On July 1, 2020, the Dutch Data Protection Authority (Autoriteit Persoonsgegevens, the “Dutch DPA”) published its 2019 annual report (the “Report”). The Report shows that in 2019, the Dutch DPA focused on enforcement actions, after having raised awareness about the EU General Data Protection Regulation (the “GDPR”) in 2018. Below are key findings from the Report.

In 2019, the Dutch DPA:

  • Received 26,956 data breach notifications, compared to 20,881 in 2018.

  • Received 27,854 complaints, including 959 international complaints. According to the Dutch DPA, the number of complaints shows how important privacy has become for individuals. This is confirmed by research commissioned by the Dutch DPA in early 2019 showing that no less than 94% of Dutch individuals are concerned about the protection of their personal data.

  • Intervened in 2,082 cases, including 2,017 cases relating to data breaches and complaints. This is twice as many as 2018.
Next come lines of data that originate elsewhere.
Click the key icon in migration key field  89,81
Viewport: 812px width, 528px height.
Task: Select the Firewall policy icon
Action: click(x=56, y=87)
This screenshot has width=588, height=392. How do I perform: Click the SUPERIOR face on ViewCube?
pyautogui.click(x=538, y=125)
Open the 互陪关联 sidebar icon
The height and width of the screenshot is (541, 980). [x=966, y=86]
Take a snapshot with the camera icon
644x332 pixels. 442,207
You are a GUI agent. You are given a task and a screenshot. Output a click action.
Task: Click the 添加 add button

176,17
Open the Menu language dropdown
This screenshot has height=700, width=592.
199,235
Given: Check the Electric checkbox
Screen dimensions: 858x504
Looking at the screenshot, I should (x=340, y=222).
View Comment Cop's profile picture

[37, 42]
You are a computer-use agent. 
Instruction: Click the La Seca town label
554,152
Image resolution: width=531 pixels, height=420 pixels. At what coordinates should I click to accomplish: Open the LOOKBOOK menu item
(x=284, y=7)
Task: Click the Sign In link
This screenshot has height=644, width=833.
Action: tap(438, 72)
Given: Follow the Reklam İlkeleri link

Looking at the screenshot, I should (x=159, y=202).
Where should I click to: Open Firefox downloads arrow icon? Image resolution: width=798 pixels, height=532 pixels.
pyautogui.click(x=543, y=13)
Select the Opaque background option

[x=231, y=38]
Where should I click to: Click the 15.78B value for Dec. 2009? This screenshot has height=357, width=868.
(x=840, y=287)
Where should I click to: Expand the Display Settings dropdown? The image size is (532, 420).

  • Conducted 110 investigations, compared to 20 in 2018, and completed 59 of them. In 24 of the 59 completed investigations, the Dutch DPA found infringements.

  • Imposed fines four times, for a total amount of more than 2.5 million euros. The infringements sanctioned by the Dutch DPA concerned access to medical records, unlawful sale of personal data, unlawful processing of biometric data and non-compliance with individuals’ access rights.

  • Imposed seven corrective measures, including penalty payment orders and reprimands.

  • Advised on 105 draft laws, including laws on credit registration, preventive debt assistance and partnerships, compared to 82 in 2018.

  • Received 6,940 requests for information, compared to 21,395 in 2018.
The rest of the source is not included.